The TCJA made a conforming amendment to Section 41(d)(1)(A) to define “qualified research” as research “with respect to which expenditures may be treated as specified research or experimental expenditures under section 174.” Previously, taxpayers were able to claim the Section 41 tax credit for expenditures that either qualified under Section 174 or were deducted under IRC Section 162 as “ordinary and necessary” business expenses. Now, with the change in the definition of “qualified research,” taxpayers must classify those expenses under Section 174 to receive the Section 41 credit. This change will require a greater focus on validating Section 41 expenditures claimed as “specified research or experimental expenditures” under Section 174.
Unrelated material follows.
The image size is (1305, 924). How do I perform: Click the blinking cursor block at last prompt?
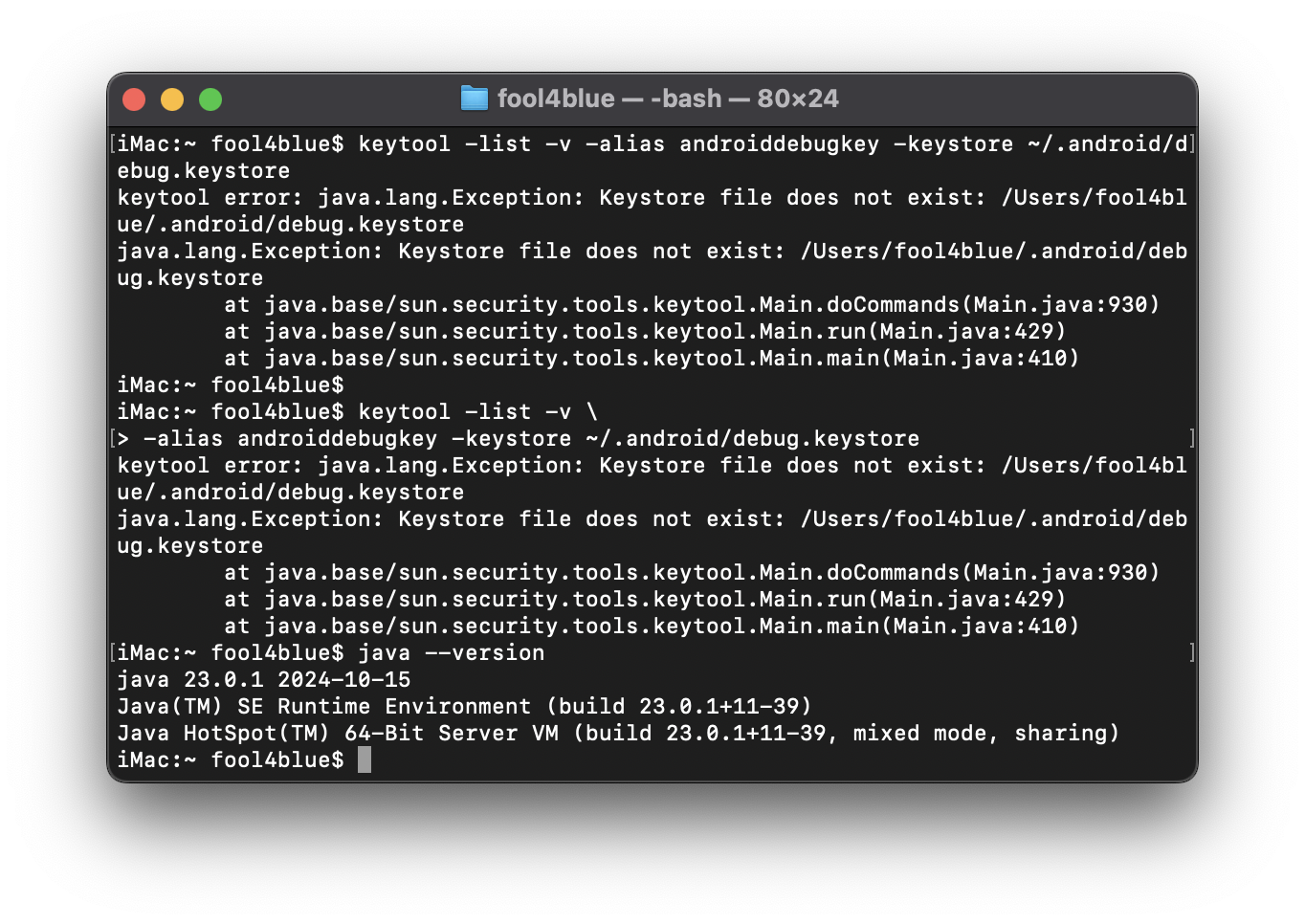[365, 759]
The TCJA also made a conforming amendment to IRC Section 280C, which prevents a double benefit by disallowing deductions for the portion of otherwise deductible qualified research expenses equal to the amount of the credit determined under Section 41(a). For amounts paid or incurred in tax years beginning after December 31, 2021, Section 280C(c) provides that no deduction is allowed for that portion of qualified research expenses otherwise allowable as a deduction for the tax year that is equal to the amount of the credit determined under Section 41(a). This results in a dollar for dollar increase in taxable income for the amount of credit to be claimed (e.g., a $100 R&D credit requires a corresponding disallowance of $100 of R&D expense deduction).

To avoid this modification to taxable income, taxpayers can make an election under Section 280C(c)(2) on a timely filed tax return to reduce the credit by 21 percent, the maximum corporate tax rate. The capitalization and amortization requirement, however, will prevent taxpayers from having Section 41 credits that exceed the allowable deduction, making a Section 280C(c)(2) election unfavorable.

Change in Accounting Method

The change to amortization constitutes a change of accounting method for taxpayers that previously deducted R&E expenditures. The change will be made on a “cutoff basis,” as only expenses for tax years beginning after December 31, 2021, must be amortized. Taxpayers will not be required to make an IRC Section 481 adjustment. The IRS has yet to release new procedural guidance specifically addressing how taxpayers must comply with the new rule, and it is unclear at this time whether taxpayers will be required to file an Application for Change in Method of Accounting (Form 3115).

Possible Legislative Changes

Historically, there has been broad bipartisan support for using expensing of R&D costs to encourage research activities, and the recently stalled Build Back Better Act would have delayed these changes until December 31, 2025. Congress could still pass a standalone bill to repeal the TCJA changes to Section 174. However, with the stalled legislative agenda and a political environment that has prevented quick action on legislation, this seems unlikely. Taxpayers should plan under the assumption that the amortization requirement will not be repealed.